AgencyBench: Benchmarking the Frontiers of Autonomous Agents in 1M-Token Real-World Contexts

Large Language Models (LLMs) based autonomous agents demonstrate multifaceted capabilities to contribute substantially to economic production. However, existing benchmarks remain focused on single agentic capability, failing to capture long-horizon real-world scenarios. Moreover, the reliance on human-in-the-loop feedback for realistic tasks creates a scalability bottleneck, hindering automated rollout collection and evaluation. To bridge this gap, we introduce AgencyBench, a comprehensive benchmark derived from daily AI usage, evaluating 6 core agentic capabilities across 32 real-world scenarios, comprising 138 tasks with specific queries, deliverables, and rubrics.
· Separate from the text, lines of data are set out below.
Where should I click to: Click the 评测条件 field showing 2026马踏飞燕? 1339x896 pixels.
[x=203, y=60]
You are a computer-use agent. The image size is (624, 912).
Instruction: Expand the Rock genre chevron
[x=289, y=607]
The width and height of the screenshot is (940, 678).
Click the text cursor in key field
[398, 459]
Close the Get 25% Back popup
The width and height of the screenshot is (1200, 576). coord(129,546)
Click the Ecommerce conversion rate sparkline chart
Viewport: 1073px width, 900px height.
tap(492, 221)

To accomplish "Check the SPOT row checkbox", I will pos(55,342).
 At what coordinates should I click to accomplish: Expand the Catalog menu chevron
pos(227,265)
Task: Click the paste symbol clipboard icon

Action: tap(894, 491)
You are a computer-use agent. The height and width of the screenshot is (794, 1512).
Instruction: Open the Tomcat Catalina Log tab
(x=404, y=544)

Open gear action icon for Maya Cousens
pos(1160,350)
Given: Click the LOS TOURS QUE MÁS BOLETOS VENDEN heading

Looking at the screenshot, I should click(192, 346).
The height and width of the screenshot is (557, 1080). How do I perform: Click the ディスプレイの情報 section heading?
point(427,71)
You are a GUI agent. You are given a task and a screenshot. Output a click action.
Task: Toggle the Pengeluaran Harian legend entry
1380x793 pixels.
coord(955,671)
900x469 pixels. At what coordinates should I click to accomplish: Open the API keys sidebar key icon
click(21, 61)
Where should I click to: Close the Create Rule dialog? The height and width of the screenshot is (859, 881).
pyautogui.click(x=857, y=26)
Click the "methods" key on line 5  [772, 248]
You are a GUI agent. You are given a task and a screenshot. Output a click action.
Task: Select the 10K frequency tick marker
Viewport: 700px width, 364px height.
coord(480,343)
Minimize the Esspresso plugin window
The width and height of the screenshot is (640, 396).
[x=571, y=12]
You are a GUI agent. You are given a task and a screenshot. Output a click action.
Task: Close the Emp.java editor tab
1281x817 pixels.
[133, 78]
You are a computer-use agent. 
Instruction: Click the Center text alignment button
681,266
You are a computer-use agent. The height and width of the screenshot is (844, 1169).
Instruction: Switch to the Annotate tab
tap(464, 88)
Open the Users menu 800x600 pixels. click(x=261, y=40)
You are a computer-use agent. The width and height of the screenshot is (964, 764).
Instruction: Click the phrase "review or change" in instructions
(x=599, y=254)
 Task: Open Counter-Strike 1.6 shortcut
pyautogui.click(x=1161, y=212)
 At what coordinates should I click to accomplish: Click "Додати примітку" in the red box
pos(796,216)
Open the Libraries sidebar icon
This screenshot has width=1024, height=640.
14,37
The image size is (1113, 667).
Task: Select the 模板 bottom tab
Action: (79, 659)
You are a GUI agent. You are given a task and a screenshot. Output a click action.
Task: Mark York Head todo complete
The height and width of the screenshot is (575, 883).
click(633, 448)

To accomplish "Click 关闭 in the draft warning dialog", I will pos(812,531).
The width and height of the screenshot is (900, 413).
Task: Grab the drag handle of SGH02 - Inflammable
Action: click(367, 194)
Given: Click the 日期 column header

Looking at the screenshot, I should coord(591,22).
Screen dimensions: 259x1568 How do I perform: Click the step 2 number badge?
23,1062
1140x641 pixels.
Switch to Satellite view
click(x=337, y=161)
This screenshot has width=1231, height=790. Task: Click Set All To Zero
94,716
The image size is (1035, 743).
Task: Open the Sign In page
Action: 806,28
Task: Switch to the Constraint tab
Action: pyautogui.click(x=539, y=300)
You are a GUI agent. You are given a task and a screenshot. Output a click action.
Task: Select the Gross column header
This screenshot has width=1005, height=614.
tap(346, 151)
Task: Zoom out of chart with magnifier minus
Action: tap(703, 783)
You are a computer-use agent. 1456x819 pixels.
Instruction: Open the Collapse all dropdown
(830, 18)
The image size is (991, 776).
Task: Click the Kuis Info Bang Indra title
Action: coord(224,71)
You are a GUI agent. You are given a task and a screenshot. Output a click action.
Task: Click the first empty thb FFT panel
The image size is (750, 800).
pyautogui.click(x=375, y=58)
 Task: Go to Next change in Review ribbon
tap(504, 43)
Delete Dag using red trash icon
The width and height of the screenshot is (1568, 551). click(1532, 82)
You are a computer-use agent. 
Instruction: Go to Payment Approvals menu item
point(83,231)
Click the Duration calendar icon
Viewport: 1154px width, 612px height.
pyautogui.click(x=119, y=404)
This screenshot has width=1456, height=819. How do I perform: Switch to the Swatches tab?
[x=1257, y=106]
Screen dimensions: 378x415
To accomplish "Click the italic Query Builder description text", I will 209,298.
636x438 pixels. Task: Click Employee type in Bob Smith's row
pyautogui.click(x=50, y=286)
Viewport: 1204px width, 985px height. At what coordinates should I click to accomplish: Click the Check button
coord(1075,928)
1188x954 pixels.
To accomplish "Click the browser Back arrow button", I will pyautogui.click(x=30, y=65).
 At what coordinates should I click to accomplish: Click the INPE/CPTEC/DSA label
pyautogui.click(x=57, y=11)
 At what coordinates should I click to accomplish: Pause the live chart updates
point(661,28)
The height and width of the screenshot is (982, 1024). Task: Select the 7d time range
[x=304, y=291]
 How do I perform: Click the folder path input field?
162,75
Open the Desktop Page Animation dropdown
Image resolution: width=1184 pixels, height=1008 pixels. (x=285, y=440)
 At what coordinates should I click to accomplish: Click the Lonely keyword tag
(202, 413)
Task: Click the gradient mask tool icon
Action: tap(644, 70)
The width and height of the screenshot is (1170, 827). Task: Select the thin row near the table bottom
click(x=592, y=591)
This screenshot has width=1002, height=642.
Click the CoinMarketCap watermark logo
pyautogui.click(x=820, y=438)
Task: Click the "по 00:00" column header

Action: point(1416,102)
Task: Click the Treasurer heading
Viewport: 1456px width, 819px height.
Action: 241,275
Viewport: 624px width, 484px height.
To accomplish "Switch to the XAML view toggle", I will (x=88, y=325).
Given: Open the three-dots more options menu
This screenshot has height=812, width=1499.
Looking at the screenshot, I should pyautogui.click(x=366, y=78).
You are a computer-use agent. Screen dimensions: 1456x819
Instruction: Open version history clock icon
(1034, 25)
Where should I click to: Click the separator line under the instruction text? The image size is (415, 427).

These scenarios require an average of 90 tool calls, 1 million tokens, and hours of execution time to resolve. To enable automated evaluation, we employ a user simulation agent to provide iterative feedback, and a Docker sandbox to conduct visual and functional rubric-based assessment. Experiments reveal that closed-source models significantly outperform open-source models (48.4% vs 32.1%). Further analysis reveals significant disparities across models in resource efficiency, feedback-driven self-correction, and specific tool-use preferences. Finally, we investigate the impact of agentic scaffolds, observing that proprietary models demonstrate superior performance within their native ecosystems (e.g., Claude-4.5-Opus via Claude-Agent-SDK), while open-source models exhibit distinct performance peaks, suggesting potential optimization for specific execution frameworks. AgencyBench serves as a critical testbed for next-generation agents, highlighting the necessity of co-optimizing model architecture with agentic frameworks. We believe this work sheds light on the future direction of autonomous agents, and we release the full benchmark and evaluation toolkit at https://github.com/GAIR-NLP/AgencyBench.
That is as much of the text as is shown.